Jolakoski Petar, Trajanovski Pece, Pal Arnab, Stojkoski Viktor, Kocarev Ljupco, Sandev Trifce
Macedonian Academy of Sciences and Arts, Research Center for Computer Science and Information Technologies, Bul. Krste Misirkov 2, 1000 Skopje, Macedonia.
Ss. Cyril and Methodius University in Skopje, Institute of Physics, Faculty of Natural Sciences and Mathematics, Arhimedova 3, 1000 Skopje, Macedonia.
Phys Rev E. 2025 Mar;111(3-1):034129. doi: 10.1103/PhysRevE.111.034129.
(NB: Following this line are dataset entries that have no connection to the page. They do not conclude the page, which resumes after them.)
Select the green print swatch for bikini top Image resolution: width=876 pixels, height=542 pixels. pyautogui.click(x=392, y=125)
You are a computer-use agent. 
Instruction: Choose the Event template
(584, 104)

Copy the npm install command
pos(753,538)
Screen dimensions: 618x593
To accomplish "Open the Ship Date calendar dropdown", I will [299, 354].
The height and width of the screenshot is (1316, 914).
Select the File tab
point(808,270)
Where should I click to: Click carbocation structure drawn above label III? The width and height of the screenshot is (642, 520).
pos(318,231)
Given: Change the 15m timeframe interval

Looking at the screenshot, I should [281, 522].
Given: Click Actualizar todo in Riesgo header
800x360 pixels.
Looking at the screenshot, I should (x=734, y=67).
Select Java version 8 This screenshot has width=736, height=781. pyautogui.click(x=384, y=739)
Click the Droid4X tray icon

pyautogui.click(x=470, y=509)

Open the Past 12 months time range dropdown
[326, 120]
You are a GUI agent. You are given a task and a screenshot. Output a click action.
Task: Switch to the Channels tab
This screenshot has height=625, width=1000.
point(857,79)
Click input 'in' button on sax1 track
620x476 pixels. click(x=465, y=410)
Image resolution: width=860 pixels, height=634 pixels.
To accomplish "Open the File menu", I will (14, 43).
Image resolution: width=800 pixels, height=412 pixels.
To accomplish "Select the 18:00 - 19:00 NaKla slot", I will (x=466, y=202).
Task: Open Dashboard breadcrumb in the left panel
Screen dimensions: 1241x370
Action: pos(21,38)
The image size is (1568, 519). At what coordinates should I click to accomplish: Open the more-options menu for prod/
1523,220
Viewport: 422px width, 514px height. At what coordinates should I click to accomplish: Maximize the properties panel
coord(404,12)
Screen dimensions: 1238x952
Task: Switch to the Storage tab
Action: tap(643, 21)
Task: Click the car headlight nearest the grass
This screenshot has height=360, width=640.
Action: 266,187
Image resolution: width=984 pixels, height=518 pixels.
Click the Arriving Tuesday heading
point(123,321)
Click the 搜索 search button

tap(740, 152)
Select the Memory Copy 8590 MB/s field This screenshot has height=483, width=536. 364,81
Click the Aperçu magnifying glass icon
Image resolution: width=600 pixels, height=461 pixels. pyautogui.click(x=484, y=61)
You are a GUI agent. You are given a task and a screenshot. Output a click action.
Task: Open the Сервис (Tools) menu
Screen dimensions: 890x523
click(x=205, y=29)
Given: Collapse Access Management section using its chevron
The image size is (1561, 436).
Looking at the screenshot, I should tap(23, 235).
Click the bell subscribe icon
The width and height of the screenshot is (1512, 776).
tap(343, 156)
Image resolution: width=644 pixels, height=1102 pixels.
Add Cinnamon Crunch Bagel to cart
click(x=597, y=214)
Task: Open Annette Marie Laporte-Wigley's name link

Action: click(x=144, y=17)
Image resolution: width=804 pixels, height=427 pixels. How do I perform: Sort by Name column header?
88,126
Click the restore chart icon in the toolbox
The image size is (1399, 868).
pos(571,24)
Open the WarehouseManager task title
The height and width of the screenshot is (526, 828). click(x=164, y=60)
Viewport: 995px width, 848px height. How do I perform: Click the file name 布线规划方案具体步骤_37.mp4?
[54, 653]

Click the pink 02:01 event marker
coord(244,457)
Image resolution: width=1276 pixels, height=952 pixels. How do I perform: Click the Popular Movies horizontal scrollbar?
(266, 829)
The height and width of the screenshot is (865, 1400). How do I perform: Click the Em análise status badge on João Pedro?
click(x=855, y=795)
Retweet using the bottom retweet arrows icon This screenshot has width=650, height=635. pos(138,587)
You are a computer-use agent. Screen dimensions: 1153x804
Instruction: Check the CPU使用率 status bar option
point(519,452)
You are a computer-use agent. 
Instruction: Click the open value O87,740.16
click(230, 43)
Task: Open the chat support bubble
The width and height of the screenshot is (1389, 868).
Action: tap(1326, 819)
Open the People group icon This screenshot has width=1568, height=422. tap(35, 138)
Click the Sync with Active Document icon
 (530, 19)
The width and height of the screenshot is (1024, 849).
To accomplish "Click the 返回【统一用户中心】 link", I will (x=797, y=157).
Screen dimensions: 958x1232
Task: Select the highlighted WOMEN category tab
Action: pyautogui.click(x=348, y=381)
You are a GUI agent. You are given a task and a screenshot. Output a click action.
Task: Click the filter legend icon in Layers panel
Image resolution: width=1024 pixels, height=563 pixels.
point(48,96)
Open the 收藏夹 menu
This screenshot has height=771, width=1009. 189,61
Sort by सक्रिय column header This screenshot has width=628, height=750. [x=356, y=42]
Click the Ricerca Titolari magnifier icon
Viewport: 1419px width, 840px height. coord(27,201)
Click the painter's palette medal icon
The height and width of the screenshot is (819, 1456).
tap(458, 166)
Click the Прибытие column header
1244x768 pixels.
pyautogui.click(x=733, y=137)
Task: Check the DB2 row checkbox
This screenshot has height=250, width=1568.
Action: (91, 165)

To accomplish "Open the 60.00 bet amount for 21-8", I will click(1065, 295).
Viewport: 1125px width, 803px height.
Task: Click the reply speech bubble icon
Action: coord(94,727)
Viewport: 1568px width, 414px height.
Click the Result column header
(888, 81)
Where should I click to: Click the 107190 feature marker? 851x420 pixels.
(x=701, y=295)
We study the effects of stochastic resetting on the reallocating geometric Brownian motion (RGBM), an established model for resource redistribution relevant to systems such as population dynamics, evolutionary processes, economic activity, and even cosmology. The RGBM model is inherently nonstationary and non-ergodic, leading to complex resource redistribution dynamics. By introducing stochastic resetting, which periodically returns the system to a predetermined state, we examine how this mechanism modifies RGBM behavior. Our analysis uncovers distinct long-term regimes determined by the interplay between the resetting rate, the strength of resource redistribution, and standard geometric Brownian motion parameters: the drift and the noise amplitude. Notably, we identify a critical resetting rate beyond which the self-averaging time becomes effectively infinite. In this regime, the first two moments are stationary, indicating a stabilized distribution of an initially unstable, mean-repulsive process. We demonstrate that optimal resetting can effectively balance growth and redistribution, reducing inequality in the resource distribution. These findings help us understand better the management of resource dynamics in uncertain environments.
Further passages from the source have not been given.